Measurements of maritime emissions are a topical and controversial subject, disliked by vessel operators and lauded by regulatory authorities and environmentalists. Rightship has added to the mix a new Maritime Emissions Portal (MEP) that records vessel pollution at the berth.
Consternation caused by the measurement of vessel emissions a decade or so ago meant the company received “a fair bit of feedback,” from owners, according to Kris Fumberger, Rightship’s global sustainability manager, based in Melbourne.
According to Fumberger, Rightship’s aim with the latest system is to put knowledge and power into the hands of the port operators to make changes that will ultimately reduce emissions.
The system itself combines automatic identification system data with RightShip’s vessel insight information, allowing the portal to estimate vessel emissions at the berth and provides a heatmap that indicates hotspots, revealing where the environmental impact can be reduced.
In its current form, the portal is, “designed to understand all vessels that call and the emissions associated with that, which is normally a long drawn out process, the MEP puts the power and data in the port’s hands,” he told Container News.
Conceding that much of the port pollution is caused by the landside operations, rather than vessel emissions, Rightship says that its bread and butter work focuses on the vessels. “We have the largest database in the world, the IMO imitated our database, but it’s up to the ports how they use the data, it can work in a positive way, they can work together, with ship operators, to reduce emissions at ports,” said Fumberger.
Asked if the MEP will develop in the future Fumberger said that may be possible in the future, pointing to work that the company had done with Canada’s Vancouver Port, but the first step was to build up scale over the next one or two years.
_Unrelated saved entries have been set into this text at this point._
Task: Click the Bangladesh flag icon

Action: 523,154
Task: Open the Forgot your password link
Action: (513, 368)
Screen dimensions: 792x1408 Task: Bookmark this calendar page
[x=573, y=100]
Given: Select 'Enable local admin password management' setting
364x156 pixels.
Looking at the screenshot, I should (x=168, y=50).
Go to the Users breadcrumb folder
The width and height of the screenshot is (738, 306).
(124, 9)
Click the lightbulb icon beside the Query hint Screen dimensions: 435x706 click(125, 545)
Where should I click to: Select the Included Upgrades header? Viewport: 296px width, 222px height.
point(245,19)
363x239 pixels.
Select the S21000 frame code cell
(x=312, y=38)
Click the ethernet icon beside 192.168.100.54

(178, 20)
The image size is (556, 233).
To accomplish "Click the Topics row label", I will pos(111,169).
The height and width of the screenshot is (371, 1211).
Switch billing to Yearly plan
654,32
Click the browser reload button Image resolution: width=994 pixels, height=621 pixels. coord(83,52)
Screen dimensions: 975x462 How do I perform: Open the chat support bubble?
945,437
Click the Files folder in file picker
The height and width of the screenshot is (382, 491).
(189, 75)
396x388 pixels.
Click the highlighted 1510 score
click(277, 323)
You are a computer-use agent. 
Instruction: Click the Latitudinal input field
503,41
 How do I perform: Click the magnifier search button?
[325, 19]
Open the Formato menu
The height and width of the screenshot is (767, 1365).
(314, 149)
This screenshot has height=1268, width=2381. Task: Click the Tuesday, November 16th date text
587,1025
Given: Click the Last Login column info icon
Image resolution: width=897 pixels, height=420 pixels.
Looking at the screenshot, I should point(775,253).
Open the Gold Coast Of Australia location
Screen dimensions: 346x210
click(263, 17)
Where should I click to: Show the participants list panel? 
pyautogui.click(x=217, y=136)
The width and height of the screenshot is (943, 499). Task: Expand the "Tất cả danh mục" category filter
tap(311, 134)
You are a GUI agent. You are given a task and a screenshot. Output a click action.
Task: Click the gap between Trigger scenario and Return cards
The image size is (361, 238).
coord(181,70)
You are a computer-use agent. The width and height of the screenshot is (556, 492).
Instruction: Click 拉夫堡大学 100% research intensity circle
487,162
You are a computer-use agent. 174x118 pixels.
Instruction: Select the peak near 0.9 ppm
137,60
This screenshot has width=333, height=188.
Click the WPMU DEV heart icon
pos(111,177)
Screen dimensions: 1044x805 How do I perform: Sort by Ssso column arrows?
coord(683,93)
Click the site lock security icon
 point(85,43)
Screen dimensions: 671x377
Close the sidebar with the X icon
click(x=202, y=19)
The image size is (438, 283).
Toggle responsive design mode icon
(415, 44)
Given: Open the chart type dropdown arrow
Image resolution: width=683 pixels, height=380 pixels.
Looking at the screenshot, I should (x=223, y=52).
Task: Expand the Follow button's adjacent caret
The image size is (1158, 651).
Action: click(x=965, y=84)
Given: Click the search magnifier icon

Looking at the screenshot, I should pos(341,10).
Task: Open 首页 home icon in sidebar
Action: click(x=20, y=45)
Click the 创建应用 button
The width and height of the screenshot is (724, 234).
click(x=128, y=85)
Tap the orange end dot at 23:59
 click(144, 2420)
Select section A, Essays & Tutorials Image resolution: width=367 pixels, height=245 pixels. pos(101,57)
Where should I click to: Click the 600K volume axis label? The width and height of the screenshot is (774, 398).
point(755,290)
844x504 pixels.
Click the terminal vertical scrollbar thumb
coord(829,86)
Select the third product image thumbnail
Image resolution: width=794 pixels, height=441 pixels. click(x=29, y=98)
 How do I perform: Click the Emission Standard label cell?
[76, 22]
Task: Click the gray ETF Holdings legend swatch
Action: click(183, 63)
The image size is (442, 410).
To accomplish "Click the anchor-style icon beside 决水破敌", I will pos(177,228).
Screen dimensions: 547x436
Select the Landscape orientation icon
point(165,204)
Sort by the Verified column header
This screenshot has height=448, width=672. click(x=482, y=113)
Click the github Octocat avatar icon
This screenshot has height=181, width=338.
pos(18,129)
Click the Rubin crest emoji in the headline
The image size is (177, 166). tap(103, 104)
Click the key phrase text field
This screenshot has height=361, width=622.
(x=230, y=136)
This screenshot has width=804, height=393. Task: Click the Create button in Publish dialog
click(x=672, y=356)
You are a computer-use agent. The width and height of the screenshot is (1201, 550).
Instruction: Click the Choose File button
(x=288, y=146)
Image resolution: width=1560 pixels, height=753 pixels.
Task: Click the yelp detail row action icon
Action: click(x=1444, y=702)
Development of the system would be further down the line.
The research the company had completed with its partners at the bulk port in Pilbara Western Australia and the Prince Rupert Port Authority in Canada, along with data from US West Coast ports had allowed the company to develop the portal. Now Geelong in Melbourne, Victoria, and some other Australian ports were looking at the system.
“If we signed up 10-15 ports it would be a success, but we have many port customers already so we’re hoping to go way past that,” explained Fumberger.
In essence, the system is designed to reward the vessel operators that are most efficient and conversely, though not explicitly, to penalise the least efficient operators.